Any idea what I am doing wrong? I have tried changing SMD to thru_hole, but I still get a DRC error that B.Cu and F.Cu are not connected.
Note: of course, the best would be to define a single Pad on *.Cu and *.Mask with solder clearance, but I need to this separately for some corner cases where mask shape is not same as copper shape.
I’m sorry, but my crystal ball is gone for maintenance and it’s taking longer then expected, so in the mean time we’ll have to do this the old fashioned way.
It may help if you show us the complete DRC error messages, or even better, make a dummy project with your Footprint and upload the whole project here.
It makes no sense to define a mask only pad as through hole. Use smd pads for that. The important part is that the pads that define only mask can not have a pad number.
As an example look at any footprint in the official lib that has a soldermask defined center pad (you can identify them by having the keyword “mask” followed by the mask cutout size in the footprint name)
It also makes no sense to define a thorough hole pad as touching only one single copper layer. After all the drill goes through all layers and you want plating on all layers. So if the copper size should be different for some layers then make a through hole pad with the smallest size in the pad stack and place larger SMD pads with the same pad number on the layers that need a larger pad.
See any footprint with “ThermalVias” in its name.
Thanks for your quick replies. Please find attached here the a simple PCB board where I experience this. The “_Fused” version has no DRC errors, whereas the other one has all the elements disconnected because of the separation of subpads.
For more complicated boards, the pad has a different size in inner layers than in F.Cu and B.Cu, that is the whole motivation. But the through hole size is always the same in all layers.
So your suggestion Rene would be to have this type of combination?
placing smd pads on an innner layer is not really supported. Real padstacks are also sadly not yet in.
However in most cases if the inner layers are different from outside then they will be smaller than the outside pads. So make the tht pad of the size you want the inner layers and place larger pads for the outside where you need more space for solder.
If I look at this board it’s got at least 4 different “paper” layouts stacked on top of each other, and I’m not even sure where to start looking among the different pads.
The important thing to notice in this screenshot is that the Thermal pad in the center is actually made from 8 individual pads. 6 THT pads and 2 SMD pads (for top and bottom). [Edit:] It’s actually more, because the 4 solder paste area’s are also made from individual pads.
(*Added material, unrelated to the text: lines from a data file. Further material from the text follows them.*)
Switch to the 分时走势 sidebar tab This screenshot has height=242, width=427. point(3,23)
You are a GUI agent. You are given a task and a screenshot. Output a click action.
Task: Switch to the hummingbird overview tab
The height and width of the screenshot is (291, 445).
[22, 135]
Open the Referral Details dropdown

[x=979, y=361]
In the 3D viewer it looks like:
and you can see different sizes for the solder mask and solder paste cutouts.
Here another view from the 3D viewer, with these layers turned off:
[ ] Board Body
[ ] Show Soldermask Layers
[ ] Show Silkscreen
I have also set the board to 6 copper layers.
Because I turned the outside graphics of the PCB off, you can see through the board. In the screenshot below, you can clearly see that the rings on the inside layers (from the THT holes) are much smaller then the SMD pads on the outside.
So, at least visually, it is well formed in the footprint editor.
I guess the DRC issue is about the ‘Nets’ not being well defined in the PCB. Which of the subpads should have or not Nets connected? All the copper ones (SM and through), but not the mask ones, right?
alright, I have solved the DRC issues by defining the net in all sub-pads, including mask ones.
Is there a rule for this? All have to be defined? or just copeer ones need the netcode? (Note, I am setting the PCB netcodes from script, that is why I am asking)
In KiCad all pads with the same pad number have to be connected together to pass the DRC. KiCad’s pad “number” is an alfa numeric string, and can be just letters such as “pad”.
My guess (and it’s just a guess) is that KiCad only checks copper layers for DRC checks.
At least in the past kicad complained with a pad being left unconnected even if it had no copper. For that reason pads without copper have to be left without a pad number.